Die Liebe wohnt überall in unserem Körper, aber ohne unser Herz könnten wir keine Liebe empfinden. Es beginnt schon damit, dass es anfängt sich in unserer Brust bemerkbar zu machen, sobald man den oder die Liebste erblickt. Unser Herz kann dann auch gleich höchstpersönlich das Liebeshormon Oxytocin ausschütten, welches unser Verhalten in Liebesbeziehungen sehr beeinflusst.

Können zwei Herzen in einem Takt schlagen?

Aber natürlich. Das ist ein Thema, das die Menschen seit langen gespürt haben und das erst vor einigen Jahren wirklich nachgewiesen wurde. Schon im Mutterleib synchronisieren sich Kind- und Mutterherz immer wieder und diese Fähigkeit behalten wir auch als Erwachsene. Zum Beispiel bei Liebenden. Auch über größere Distanzen und wenn jemand, dem wir nahestehen, in Gefahr ist. Herzen spüren, wenn Sie gebraucht werden und die Synchronisation ist Kommunikation und Unterstützung von Herz zu Herz. Wir sind dann wie ein Herz. Mit unserem direkten Willen können wir das nicht herstellen.

Verliert das Herz heutzutage zu oft gegen den Verstand? Sollten wir mehr auf unser Herz hören?

Wenn wir nicht auf unser Herz hören, werden wir krank. Dankbarkeit, Verzeihen, Freude, Meditation und Beten haben eine höchst schützende und sogar gesund machende Wirkung auf das Herz. Diese Faktoren sind mindestens so wichtig wie die Cholesterinwerte und der Blutdruck. Dauerhafte Feindseligkeit, nicht verzeihen zu können, anhaltender und entkräftender Stress sind dagegen pures Gift und echte Killer. Unser Verstand ist etwas Wunderbares, Einzigartiges und es ist ein Zeichen von echter Intelligenz, auf sein Herz zu hören. Ganz Mensch sind wir nur, wenn Herz und Hirn verbunden sind. Kann man seinen eigenen Herzschlag beeinflussen?

Das ist gar nicht so schwer. Schließen Sie die Augen und atmen sie ganz entspannt ein und aus. Denken Sie an etwas Schönes und nehmen Sie sich dafür fünf Minuten Zeit. Ganz für sich. Mit jeder Einatmung umarmen die Lungen das Herz und massieren es ein bisschen, dann wird der Herzschlag etwas schneller. Und mit jeder langsamen Ausatmung wird er wieder etwas langsamer. Herzen lieben dieses sanfte Schaukeln und gesund ist es auch: Puls und Blutdruck sinken.

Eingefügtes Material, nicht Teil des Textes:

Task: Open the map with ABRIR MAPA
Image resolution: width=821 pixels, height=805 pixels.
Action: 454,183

Wer sind die größten Feinde des Herzens?

Zu wenig Bewegung, schlechte Ernährung und Stress. Depressionen, Einsamkeit und eine Welt ohne Liebe. Ein Lächeln und ein paar gute Worte zu den Nachbarn, verbunden mit einem täglichen Spaziergang um das Haus, das sind schon erste Schritte, um diesen Teufelskreis zu durchbrechen. Kann das Herz denn wirklich an der Liebe zerbrechen? Wie zum Beispiel beim „Broken Heart Syndrom“?

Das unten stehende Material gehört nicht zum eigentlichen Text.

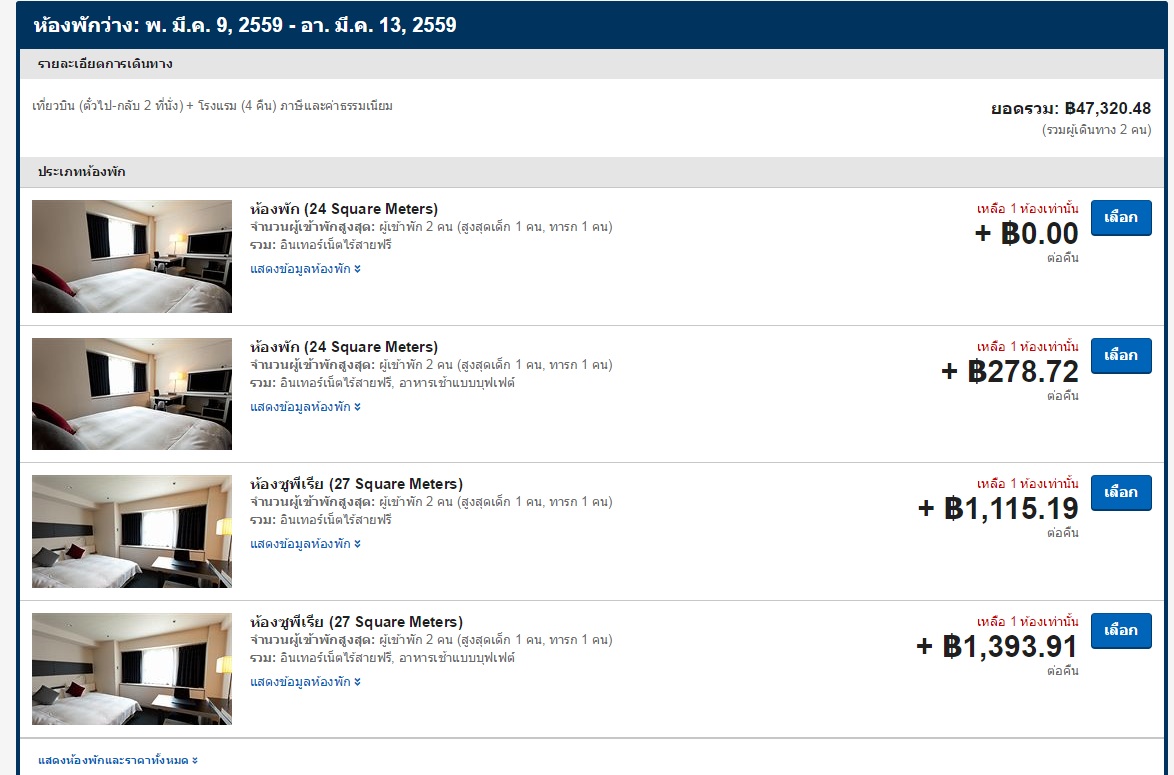Open thumbnail of the 24 sqm breakfast room
The height and width of the screenshot is (775, 1174).
pyautogui.click(x=132, y=394)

Es zerbricht nicht wie eine Blumenvase. Aber großer emotionaler Schmerz lässt das Herz verkrampfen. Dann fühlt es sich so an, als sei es auseinander gebrochen. Der Gefühlsschock, der dem „Broken Heart“ vorausgeht, führt zu einer starken Ausschüttung von Stresshormonen, die den Herzkrampf verursachen. Meistens vergeht er nach einige Zeit von selbst wieder, in seltenen Fällen ist er auch tödlich.

Was kann das Herz, was das Hirn nicht kann?

Das Herz kann vieles fühlen. Wie es jemand anderem ergeht oder ob jemand Hilfe braucht. Mitgefühl ist eine der wichtigsten und schönsten Herzqualitäten, eine Qualität von Menschlichkeit. Das Gehirn alleine fühlt gar nichts, es ist auf seine Sinnesorgane angewiesen. Und das Herz ist, so meine ich, sein Wichtigstes.